Liu told RFA that he believes that the two attackers are gangsters hired by the government. “They seem to be gangsters hired by the government, because the way they beat me is different [than the way government employees have beaten him.] They should be gangsters.”
On Aug. 11, a female petitioner, 73-year-old Liu Daolan, also suffered a similar attack in Nanjing, the report says. Liu Daolan suffered multiple fractures in the bone below the knee in one leg after being beaten by a man seemingly in his 30s, her son, Mr. Zuo, told RFA.
“[My mom] is just out of critical condition… She’s over 70, and her health condition wasn’t good already. How could she suffer the beating by a 30-some-year-old man?” Mr. Zuo said.
As with Liu Tonglin, the elderly Liu Daolan had also visited the central inspection team before the attack. She became a petitioner because her daughter’s body had been found the day after she had been summoned by police.
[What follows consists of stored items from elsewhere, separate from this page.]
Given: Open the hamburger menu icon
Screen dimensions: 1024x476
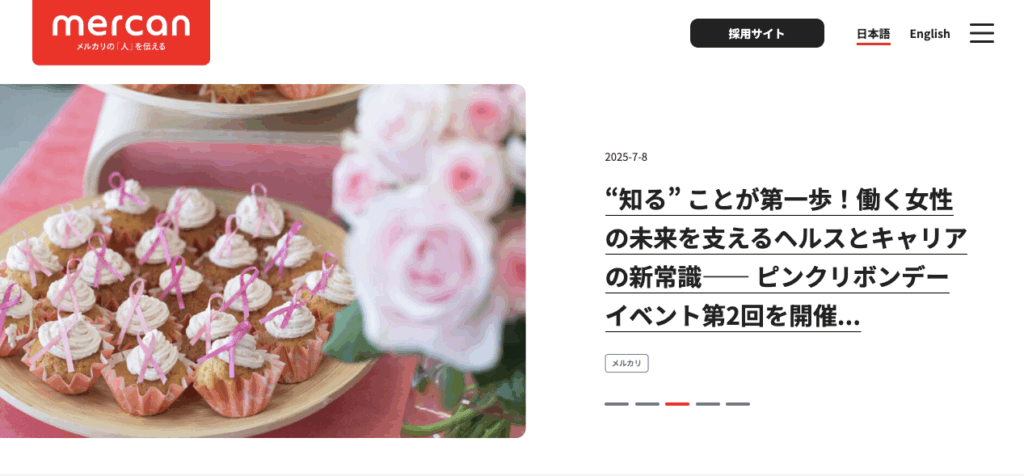Looking at the screenshot, I should (x=982, y=33).
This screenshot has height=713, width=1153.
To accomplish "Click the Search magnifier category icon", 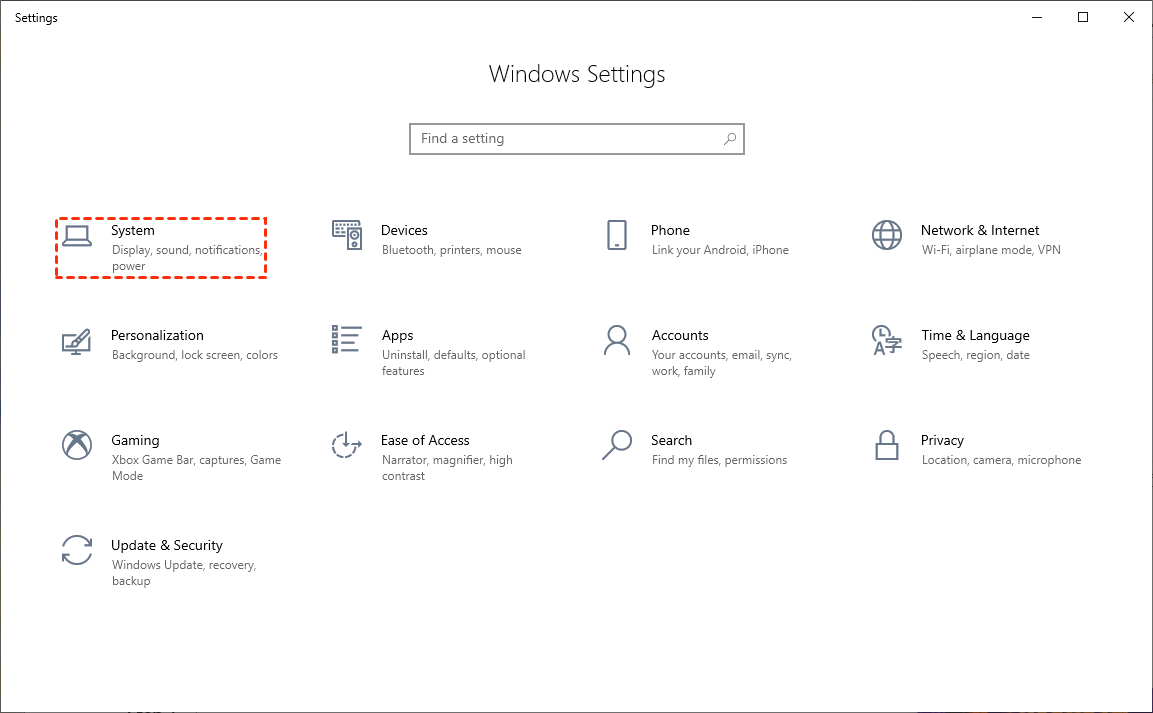I will pyautogui.click(x=617, y=445).
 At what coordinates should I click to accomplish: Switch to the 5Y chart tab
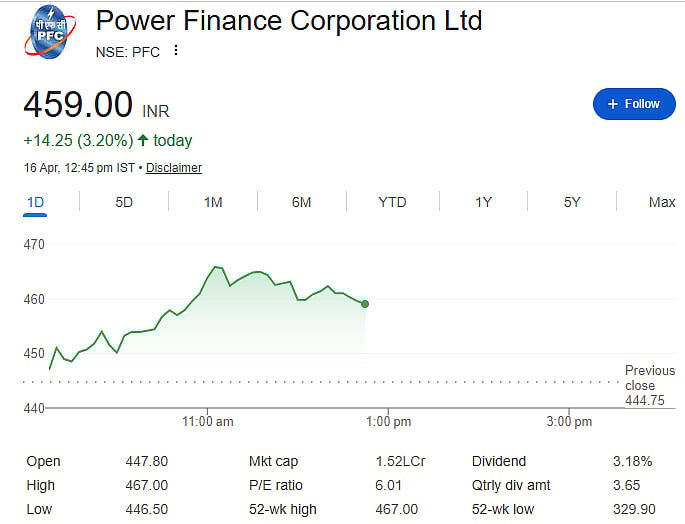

Liu Daolan has tried to get an explanation from the police station about her daughter’s death, and sought to the station to take responsibility for it. The police station refused to respond to the case, and sent Liu to a mental hospital, faking a diagnosis of mental illness for her.
News about Chinese petitioners being illegally detained and violently tortured by local governments has often been exposed by oversea media in recent years.
Recently, the state-run Beijing News also published a rare report about a recent trial of a suspect, surnamed Xing, who was hired to detain and torture several petitioners in Anhui Province.
Petitioner, Wang Weilong, stated in court that Xing slapped his head with a belt, and used a red-hot pincer to burn his back, when he was detained by unidentified people on his way to Beijing to petition in 2012. “Isn’t your surname Wang? I’ll burn the character Wang on your back,” Wang recalled Xing told him during the torture
However, the court did not charge Xing for the torture, but only for illegal detention. The authorities who hired Xing were not held responsible.
Xing told the court that he was not even 18, and wasn’t aware of the law. “I’m also a victim,” Xing said.
Many netizens have responded to the Beijing News report, condemning the state’s action. “The government is simply a triad,” netizen “Yunzitianxia” remarked.